[Aim] Reproduce the listing below, changing "Instruction" to "Goal" everywhere it appears and leaving everything else as it is.

[Material provided]
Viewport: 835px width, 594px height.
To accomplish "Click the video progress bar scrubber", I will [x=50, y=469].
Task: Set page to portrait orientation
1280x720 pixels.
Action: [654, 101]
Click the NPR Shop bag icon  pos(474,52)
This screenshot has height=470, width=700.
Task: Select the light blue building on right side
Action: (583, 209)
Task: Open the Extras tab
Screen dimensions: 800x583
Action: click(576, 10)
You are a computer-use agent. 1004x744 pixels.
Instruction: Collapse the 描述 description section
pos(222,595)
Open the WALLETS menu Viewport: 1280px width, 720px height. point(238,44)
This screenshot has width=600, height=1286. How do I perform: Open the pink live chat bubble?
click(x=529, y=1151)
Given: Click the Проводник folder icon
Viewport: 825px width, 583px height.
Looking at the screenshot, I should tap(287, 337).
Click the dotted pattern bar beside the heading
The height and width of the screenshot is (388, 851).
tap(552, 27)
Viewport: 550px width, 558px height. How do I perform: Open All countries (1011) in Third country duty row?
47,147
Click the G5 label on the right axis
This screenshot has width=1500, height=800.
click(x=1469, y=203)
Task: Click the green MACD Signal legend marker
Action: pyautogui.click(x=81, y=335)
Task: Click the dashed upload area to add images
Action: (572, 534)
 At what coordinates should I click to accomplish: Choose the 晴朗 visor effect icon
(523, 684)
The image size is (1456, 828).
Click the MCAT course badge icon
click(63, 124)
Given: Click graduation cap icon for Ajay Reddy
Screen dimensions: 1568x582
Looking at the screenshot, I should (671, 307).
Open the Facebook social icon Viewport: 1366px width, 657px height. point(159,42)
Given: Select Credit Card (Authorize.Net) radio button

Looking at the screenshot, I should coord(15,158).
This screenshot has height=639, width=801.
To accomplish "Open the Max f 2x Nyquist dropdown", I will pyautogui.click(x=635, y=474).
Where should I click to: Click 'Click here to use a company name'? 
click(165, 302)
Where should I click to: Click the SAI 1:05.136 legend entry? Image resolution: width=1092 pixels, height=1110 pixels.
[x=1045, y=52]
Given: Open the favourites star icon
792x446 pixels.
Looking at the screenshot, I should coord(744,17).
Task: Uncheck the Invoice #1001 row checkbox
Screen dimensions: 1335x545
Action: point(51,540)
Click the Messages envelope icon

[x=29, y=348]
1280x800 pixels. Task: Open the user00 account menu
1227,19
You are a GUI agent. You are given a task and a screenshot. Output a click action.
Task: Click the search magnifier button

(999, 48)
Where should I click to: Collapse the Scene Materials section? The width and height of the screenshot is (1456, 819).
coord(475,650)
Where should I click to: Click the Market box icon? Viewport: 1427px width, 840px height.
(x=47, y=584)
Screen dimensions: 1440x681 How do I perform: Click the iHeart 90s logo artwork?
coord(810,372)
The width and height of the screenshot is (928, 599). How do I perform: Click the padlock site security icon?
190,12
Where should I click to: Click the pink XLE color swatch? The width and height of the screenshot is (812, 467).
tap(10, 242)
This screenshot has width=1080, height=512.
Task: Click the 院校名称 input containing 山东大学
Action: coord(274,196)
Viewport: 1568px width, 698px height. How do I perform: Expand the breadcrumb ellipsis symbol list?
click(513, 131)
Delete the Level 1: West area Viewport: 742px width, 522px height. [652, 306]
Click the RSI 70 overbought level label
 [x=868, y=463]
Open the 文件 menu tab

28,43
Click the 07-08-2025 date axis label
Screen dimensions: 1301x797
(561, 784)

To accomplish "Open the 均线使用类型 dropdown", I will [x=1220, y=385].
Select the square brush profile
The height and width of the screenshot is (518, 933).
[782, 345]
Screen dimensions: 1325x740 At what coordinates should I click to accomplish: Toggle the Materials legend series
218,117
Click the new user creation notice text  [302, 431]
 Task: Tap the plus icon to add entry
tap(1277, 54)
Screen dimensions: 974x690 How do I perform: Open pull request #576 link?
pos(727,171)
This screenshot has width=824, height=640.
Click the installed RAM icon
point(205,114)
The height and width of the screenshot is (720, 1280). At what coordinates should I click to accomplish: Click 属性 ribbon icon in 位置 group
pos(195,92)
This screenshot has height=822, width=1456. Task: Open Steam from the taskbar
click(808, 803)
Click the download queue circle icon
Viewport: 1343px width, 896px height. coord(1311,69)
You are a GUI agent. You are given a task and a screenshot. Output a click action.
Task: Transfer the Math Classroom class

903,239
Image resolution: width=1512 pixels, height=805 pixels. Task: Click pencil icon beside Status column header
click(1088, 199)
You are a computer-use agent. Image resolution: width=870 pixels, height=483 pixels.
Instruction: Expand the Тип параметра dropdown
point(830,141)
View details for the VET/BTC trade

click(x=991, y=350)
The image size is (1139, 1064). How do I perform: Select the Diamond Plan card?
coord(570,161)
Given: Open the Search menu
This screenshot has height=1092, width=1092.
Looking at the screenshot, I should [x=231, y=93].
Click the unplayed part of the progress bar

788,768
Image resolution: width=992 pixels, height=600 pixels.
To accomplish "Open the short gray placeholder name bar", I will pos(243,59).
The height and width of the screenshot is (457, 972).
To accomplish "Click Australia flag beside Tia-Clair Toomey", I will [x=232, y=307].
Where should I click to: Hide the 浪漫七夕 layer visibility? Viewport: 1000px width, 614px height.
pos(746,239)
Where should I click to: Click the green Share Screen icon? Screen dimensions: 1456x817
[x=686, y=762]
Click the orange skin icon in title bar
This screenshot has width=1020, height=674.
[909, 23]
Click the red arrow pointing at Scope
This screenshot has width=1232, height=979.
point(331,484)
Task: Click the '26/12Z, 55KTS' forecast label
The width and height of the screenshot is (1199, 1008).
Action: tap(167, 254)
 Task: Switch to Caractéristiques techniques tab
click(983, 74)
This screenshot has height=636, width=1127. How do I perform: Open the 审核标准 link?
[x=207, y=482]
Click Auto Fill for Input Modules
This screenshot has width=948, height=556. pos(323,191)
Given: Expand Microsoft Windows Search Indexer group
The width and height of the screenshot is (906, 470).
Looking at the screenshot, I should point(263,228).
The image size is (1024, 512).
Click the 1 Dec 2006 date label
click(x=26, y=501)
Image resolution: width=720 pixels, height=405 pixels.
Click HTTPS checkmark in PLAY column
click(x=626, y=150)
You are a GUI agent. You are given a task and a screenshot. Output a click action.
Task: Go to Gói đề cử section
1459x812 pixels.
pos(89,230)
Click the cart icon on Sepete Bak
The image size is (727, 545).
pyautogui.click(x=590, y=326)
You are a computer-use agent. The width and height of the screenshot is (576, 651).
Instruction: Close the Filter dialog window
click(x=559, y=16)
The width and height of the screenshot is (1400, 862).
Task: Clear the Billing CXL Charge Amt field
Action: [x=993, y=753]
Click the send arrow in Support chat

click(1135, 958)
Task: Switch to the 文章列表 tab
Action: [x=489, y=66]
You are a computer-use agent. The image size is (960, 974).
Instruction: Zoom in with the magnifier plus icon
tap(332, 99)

[Output]
Viewport: 835px width, 594px height.
To accomplish "Click the video progress bar scrubber", I will [x=50, y=469].
Task: Set page to portrait orientation
1280x720 pixels.
Action: [654, 101]
Click the NPR Shop bag icon  pos(474,52)
This screenshot has height=470, width=700.
Task: Select the light blue building on right side
Action: (583, 209)
Task: Open the Extras tab
Screen dimensions: 800x583
Action: click(576, 10)
You are a computer-use agent. 1004x744 pixels.
Goal: Collapse the 描述 description section
pos(222,595)
Open the WALLETS menu Viewport: 1280px width, 720px height. point(238,44)
This screenshot has width=600, height=1286. How do I perform: Open the pink live chat bubble?
click(x=529, y=1151)
Given: Click the Проводник folder icon
Viewport: 825px width, 583px height.
Looking at the screenshot, I should tap(287, 337).
Click the dotted pattern bar beside the heading
The height and width of the screenshot is (388, 851).
tap(552, 27)
Viewport: 550px width, 558px height. How do I perform: Open All countries (1011) in Third country duty row?
47,147
Click the G5 label on the right axis
This screenshot has width=1500, height=800.
click(x=1469, y=203)
Task: Click the green MACD Signal legend marker
Action: pyautogui.click(x=81, y=335)
Task: Click the dashed upload area to add images
Action: (572, 534)
 At what coordinates should I click to accomplish: Choose the 晴朗 visor effect icon
(523, 684)
The image size is (1456, 828).
Click the MCAT course badge icon
click(63, 124)
Given: Click graduation cap icon for Ajay Reddy
Screen dimensions: 1568x582
Looking at the screenshot, I should (671, 307).
Open the Facebook social icon Viewport: 1366px width, 657px height. point(159,42)
Given: Select Credit Card (Authorize.Net) radio button

Looking at the screenshot, I should coord(15,158).
This screenshot has height=639, width=801.
To accomplish "Open the Max f 2x Nyquist dropdown", I will pyautogui.click(x=635, y=474).
Where should I click to: Click 'Click here to use a company name'? 
click(165, 302)
Where should I click to: Click the SAI 1:05.136 legend entry? Image resolution: width=1092 pixels, height=1110 pixels.
[x=1045, y=52]
Given: Open the favourites star icon
792x446 pixels.
Looking at the screenshot, I should coord(744,17).
Task: Uncheck the Invoice #1001 row checkbox
Screen dimensions: 1335x545
Action: point(51,540)
Click the Messages envelope icon

[x=29, y=348]
1280x800 pixels. Task: Open the user00 account menu
1227,19
You are a GUI agent. You are given a task and a screenshot. Output a click action.
Task: Click the search magnifier button

(999, 48)
Where should I click to: Collapse the Scene Materials section? The width and height of the screenshot is (1456, 819).
coord(475,650)
Where should I click to: Click the Market box icon? Viewport: 1427px width, 840px height.
(x=47, y=584)
Screen dimensions: 1440x681 How do I perform: Click the iHeart 90s logo artwork?
coord(810,372)
The width and height of the screenshot is (928, 599). How do I perform: Click the padlock site security icon?
190,12
Where should I click to: Click the pink XLE color swatch? The width and height of the screenshot is (812, 467).
tap(10, 242)
This screenshot has width=1080, height=512.
Task: Click the 院校名称 input containing 山东大学
Action: coord(274,196)
Viewport: 1568px width, 698px height. How do I perform: Expand the breadcrumb ellipsis symbol list?
click(513, 131)
Delete the Level 1: West area Viewport: 742px width, 522px height. [652, 306]
Click the RSI 70 overbought level label
 [x=868, y=463]
Open the 文件 menu tab

28,43
Click the 07-08-2025 date axis label
Screen dimensions: 1301x797
(561, 784)

To accomplish "Open the 均线使用类型 dropdown", I will [x=1220, y=385].
Select the square brush profile
The height and width of the screenshot is (518, 933).
[782, 345]
Screen dimensions: 1325x740 At what coordinates should I click to accomplish: Toggle the Materials legend series
218,117
Click the new user creation notice text  [302, 431]
 Task: Tap the plus icon to add entry
tap(1277, 54)
Screen dimensions: 974x690 How do I perform: Open pull request #576 link?
pos(727,171)
This screenshot has width=824, height=640.
Click the installed RAM icon
point(205,114)
The height and width of the screenshot is (720, 1280). At what coordinates should I click to accomplish: Click 属性 ribbon icon in 位置 group
pos(195,92)
This screenshot has height=822, width=1456. Task: Open Steam from the taskbar
click(808, 803)
Click the download queue circle icon
Viewport: 1343px width, 896px height. coord(1311,69)
You are a GUI agent. You are given a task and a screenshot. Output a click action.
Task: Transfer the Math Classroom class

903,239
Image resolution: width=1512 pixels, height=805 pixels. Task: Click pencil icon beside Status column header
click(1088, 199)
You are a computer-use agent. Image resolution: width=870 pixels, height=483 pixels.
Goal: Expand the Тип параметра dropdown
point(830,141)
View details for the VET/BTC trade

click(x=991, y=350)
The image size is (1139, 1064). How do I perform: Select the Diamond Plan card?
coord(570,161)
Given: Open the Search menu
This screenshot has height=1092, width=1092.
Looking at the screenshot, I should [x=231, y=93].
Click the unplayed part of the progress bar

788,768
Image resolution: width=992 pixels, height=600 pixels.
To accomplish "Open the short gray placeholder name bar", I will pos(243,59).
The height and width of the screenshot is (457, 972).
To accomplish "Click Australia flag beside Tia-Clair Toomey", I will [x=232, y=307].
Where should I click to: Hide the 浪漫七夕 layer visibility? Viewport: 1000px width, 614px height.
pos(746,239)
Where should I click to: Click the green Share Screen icon? Screen dimensions: 1456x817
[x=686, y=762]
Click the orange skin icon in title bar
This screenshot has width=1020, height=674.
[909, 23]
Click the red arrow pointing at Scope
This screenshot has width=1232, height=979.
point(331,484)
Task: Click the '26/12Z, 55KTS' forecast label
The width and height of the screenshot is (1199, 1008).
Action: tap(167, 254)
 Task: Switch to Caractéristiques techniques tab
click(983, 74)
This screenshot has height=636, width=1127. How do I perform: Open the 审核标准 link?
[x=207, y=482]
Click Auto Fill for Input Modules
This screenshot has width=948, height=556. pos(323,191)
Given: Expand Microsoft Windows Search Indexer group
The width and height of the screenshot is (906, 470).
Looking at the screenshot, I should point(263,228).
The image size is (1024, 512).
Click the 1 Dec 2006 date label
click(x=26, y=501)
Image resolution: width=720 pixels, height=405 pixels.
Click HTTPS checkmark in PLAY column
click(x=626, y=150)
You are a GUI agent. You are given a task and a screenshot. Output a click action.
Task: Go to Gói đề cử section
1459x812 pixels.
pos(89,230)
Click the cart icon on Sepete Bak
The image size is (727, 545).
pyautogui.click(x=590, y=326)
You are a computer-use agent. The width and height of the screenshot is (576, 651).
Goal: Close the Filter dialog window
click(x=559, y=16)
The width and height of the screenshot is (1400, 862).
Task: Clear the Billing CXL Charge Amt field
Action: [x=993, y=753]
Click the send arrow in Support chat

click(1135, 958)
Task: Switch to the 文章列表 tab
Action: [x=489, y=66]
You are a computer-use agent. The image size is (960, 974).
Goal: Zoom in with the magnifier plus icon
tap(332, 99)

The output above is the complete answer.